Collection entries:
_ _ _

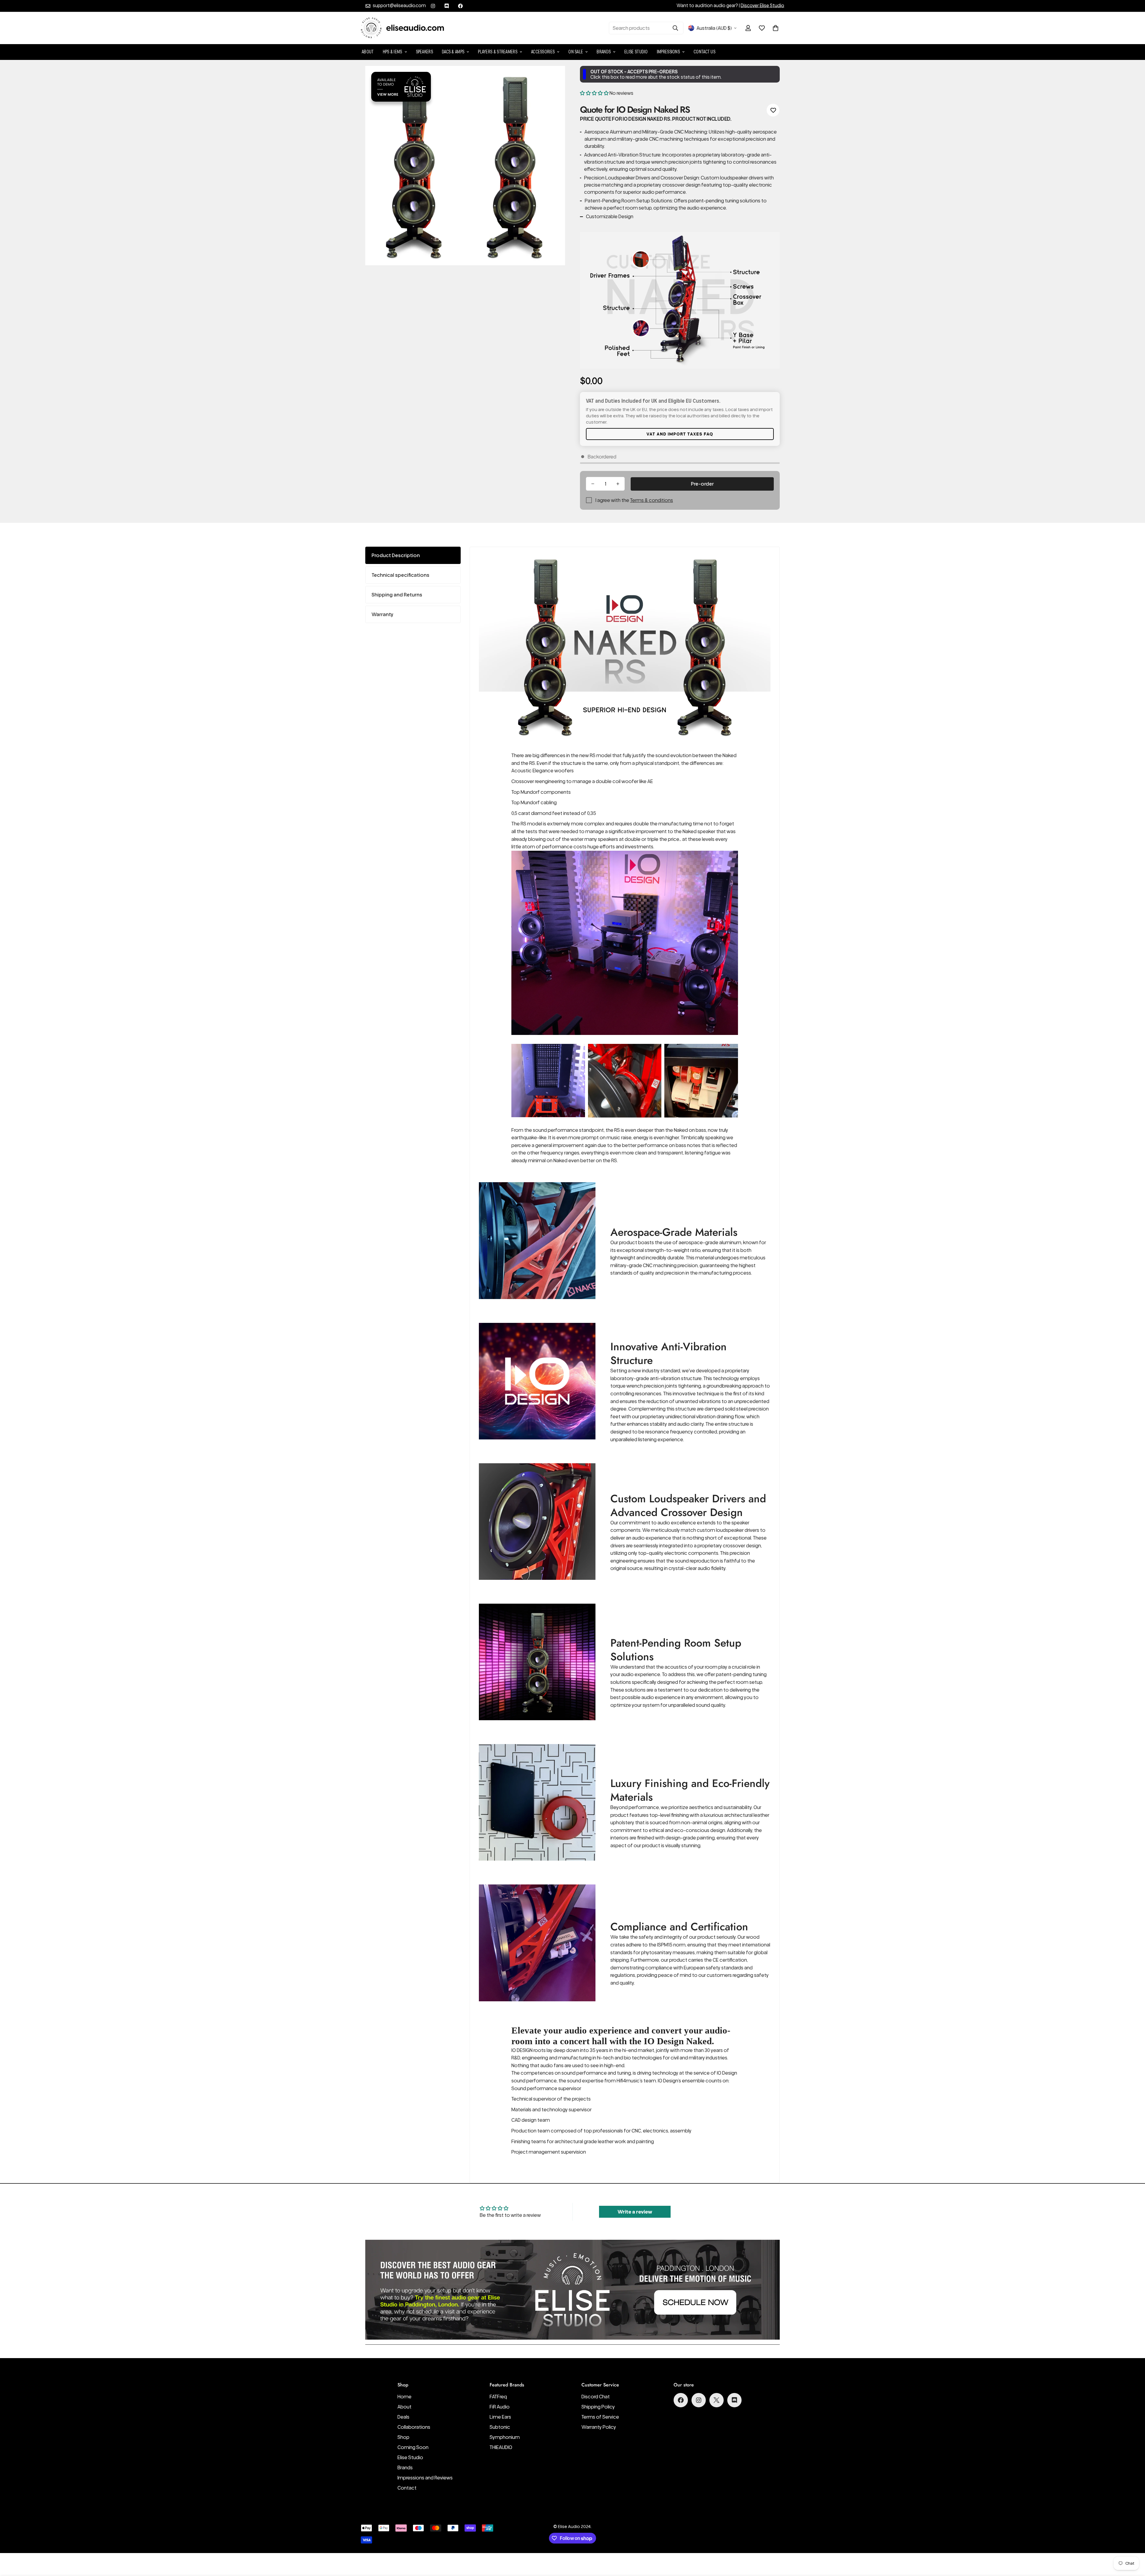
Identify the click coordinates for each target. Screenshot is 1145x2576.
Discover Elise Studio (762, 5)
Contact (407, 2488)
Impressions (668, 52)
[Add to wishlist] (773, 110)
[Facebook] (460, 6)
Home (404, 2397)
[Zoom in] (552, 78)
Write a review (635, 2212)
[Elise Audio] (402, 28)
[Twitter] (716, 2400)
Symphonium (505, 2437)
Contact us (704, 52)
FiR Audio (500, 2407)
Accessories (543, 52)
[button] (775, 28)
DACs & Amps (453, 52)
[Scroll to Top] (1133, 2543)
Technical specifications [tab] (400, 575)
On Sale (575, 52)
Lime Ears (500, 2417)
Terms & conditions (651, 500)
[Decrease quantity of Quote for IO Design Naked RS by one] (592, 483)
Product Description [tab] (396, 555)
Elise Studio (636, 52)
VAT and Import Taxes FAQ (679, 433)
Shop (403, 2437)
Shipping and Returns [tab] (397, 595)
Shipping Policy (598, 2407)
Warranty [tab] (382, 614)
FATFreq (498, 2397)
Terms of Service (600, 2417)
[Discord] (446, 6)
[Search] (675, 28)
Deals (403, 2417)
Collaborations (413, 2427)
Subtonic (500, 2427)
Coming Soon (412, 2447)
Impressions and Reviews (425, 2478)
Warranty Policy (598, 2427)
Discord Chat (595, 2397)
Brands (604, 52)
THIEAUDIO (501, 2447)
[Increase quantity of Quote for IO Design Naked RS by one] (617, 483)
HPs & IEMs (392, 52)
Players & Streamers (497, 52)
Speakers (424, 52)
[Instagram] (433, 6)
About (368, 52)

_ _ _

> **Assignment**
Nothing but the lines from the first line of the data above through the line holding "Terms & conditions (651, 500)" may appear in the response, copied exactly and without pictures.

> **Solved exercise**
Identify the click coordinates for each target. Screenshot is 1145x2576.
Discover Elise Studio (762, 5)
Contact (407, 2488)
Impressions (668, 52)
[Add to wishlist] (773, 110)
[Facebook] (460, 6)
Home (404, 2397)
[Zoom in] (552, 78)
Write a review (635, 2212)
[Elise Audio] (402, 28)
[Twitter] (716, 2400)
Symphonium (505, 2437)
Contact us (704, 52)
FiR Audio (500, 2407)
Accessories (543, 52)
[button] (775, 28)
DACs & Amps (453, 52)
[Scroll to Top] (1133, 2543)
Technical specifications [tab] (400, 575)
On Sale (575, 52)
Lime Ears (500, 2417)
Terms & conditions (651, 500)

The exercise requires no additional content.